Description of the task ▸
Extend the report on the ASMS 2023 Plants and Natural Products session from the point where it stops.

ASMS 2023: A Look at the Tuesday Afternoon Oral Session on Plants and Natural Products

Event

From 2:30–4:30 p.m., there was an oral session titled “Plants and Natural Products” which will take place in Room 332. The session, chaired and presided over by Joshua Kellogg of The Pennsylvania State University, included six talks on the role of mass spectrometry in determining metabolites and other compounds occurring in nature.

Kicking off this talk at 2:30 p.m. was Boniek Gontijo of the Federal University of Goiàs in Goiânia, Brazil, who discussed mass spectrometry-based untargeted metabolomics approaches for the comprehensive structural annotation of bioactive metabolites from Anacardium humile, or bushy cashew fruits.

Next at 2:50 p.m., Aleksandra Popowich from The Metropolitan Museum of Art in New York, New York, USA talked about multi-omics approaches to identifying chia oil in Colonial Mexican art materials.

Following that at 3:10 p.m., Bahar Behsaz of Carnegie Mellon University in Pittsburgh, Pennsylvania, USA illustrated how a pathogen-oriented platform for the large-scale discovery of drug-like natural products discovered a novel antifungal targeting the urgent-threat drug-resistant Candidiasis.

Dataset entries:
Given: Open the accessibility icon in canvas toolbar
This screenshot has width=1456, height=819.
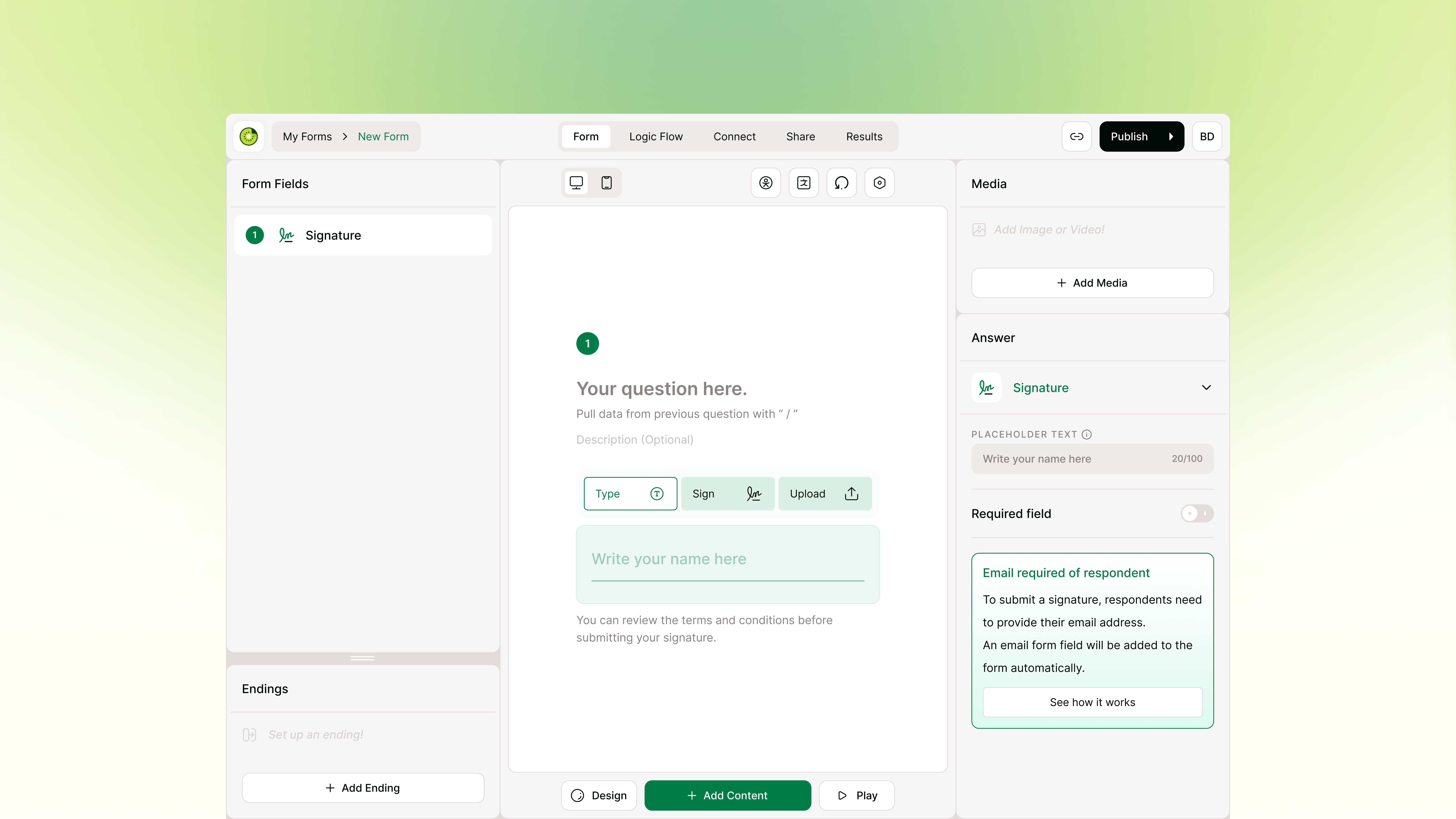Looking at the screenshot, I should pos(766,183).
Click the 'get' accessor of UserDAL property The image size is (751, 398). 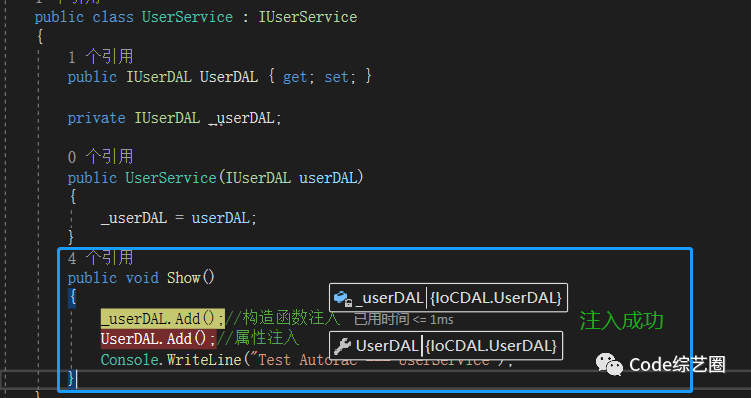coord(295,77)
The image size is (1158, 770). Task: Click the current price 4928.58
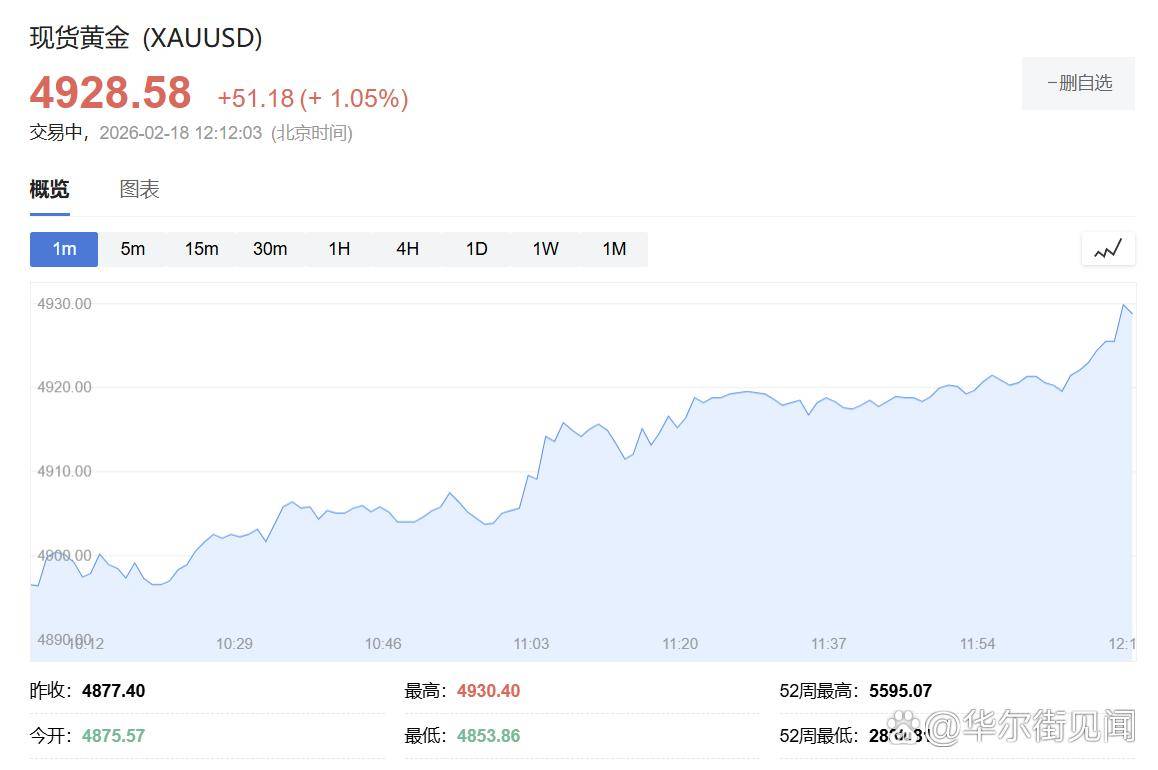(110, 93)
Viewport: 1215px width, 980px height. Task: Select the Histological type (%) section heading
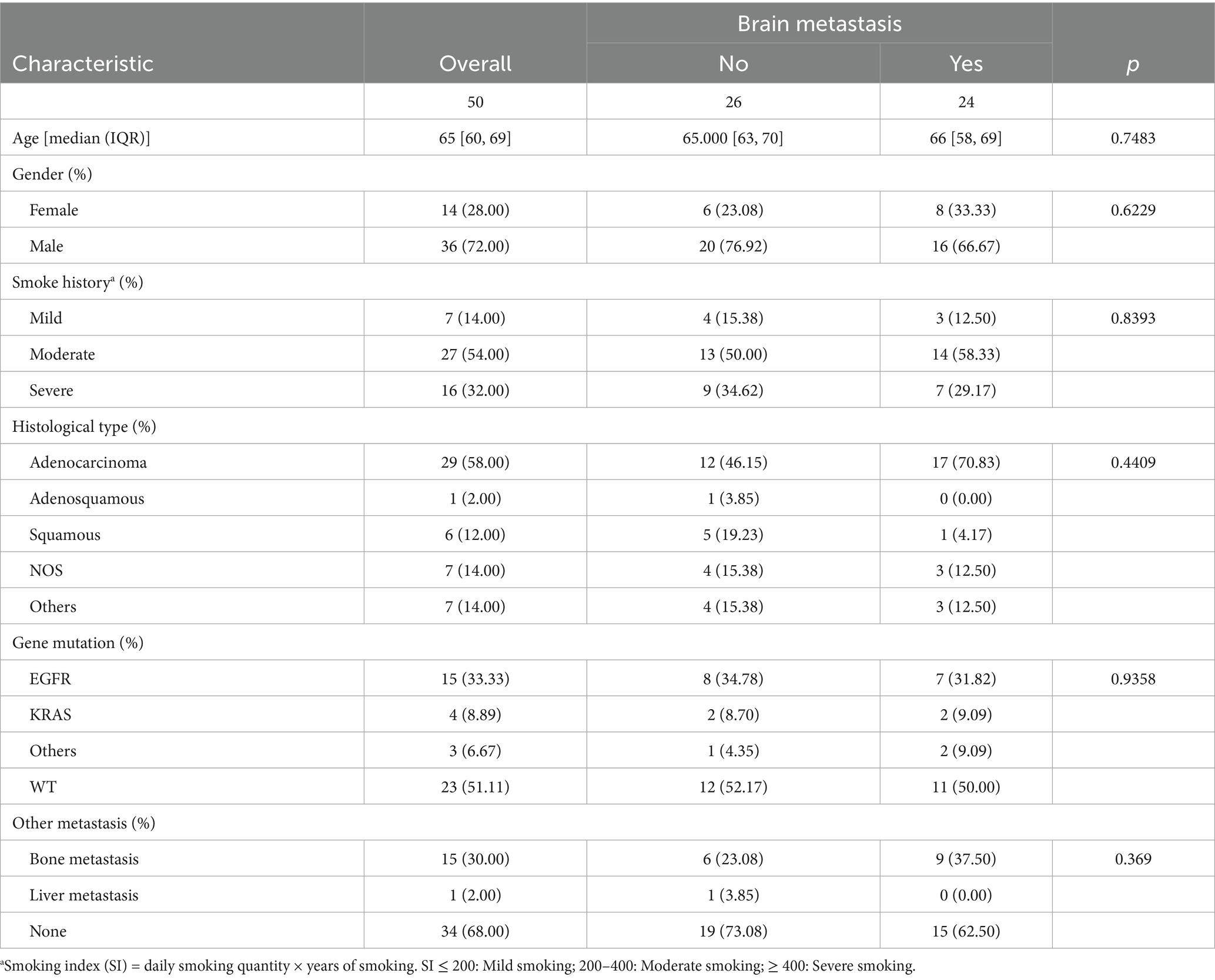click(x=84, y=426)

Final answer ▸
Fourth on the program, at 3:30 p.m., is Kate Nyarko of the University of Missouri-Columbia in Columbia, Missouri, USA, who showed how high performance liquid chromatography coupled to tandem mass spectrometry (HPLC–MS/MS) was able to profile the polyphenol content in honey and its relationship to geographical origins.

After that at 3:50 p.m. was Sarah Williams of Pacific Northwest National Laboratory in Richland, Washington, USA, who talked about single-protoplast and tissue-specific proteomics of agronomic-relevant plant systems using a nanodroplet processing platform.

Wrapping up this session at 4:10 p.m., Benjamin Bartels of M4i, the Maastricht MultiModal Molecular Imaging Institute at Maastricht University in Maastricht, The Netherlands, “[looked] into the small and fragile” – performing highly resolved, matrix-free mass spectrometry imaging (MSI) of the floating fern Azolla and its specialized metabolites.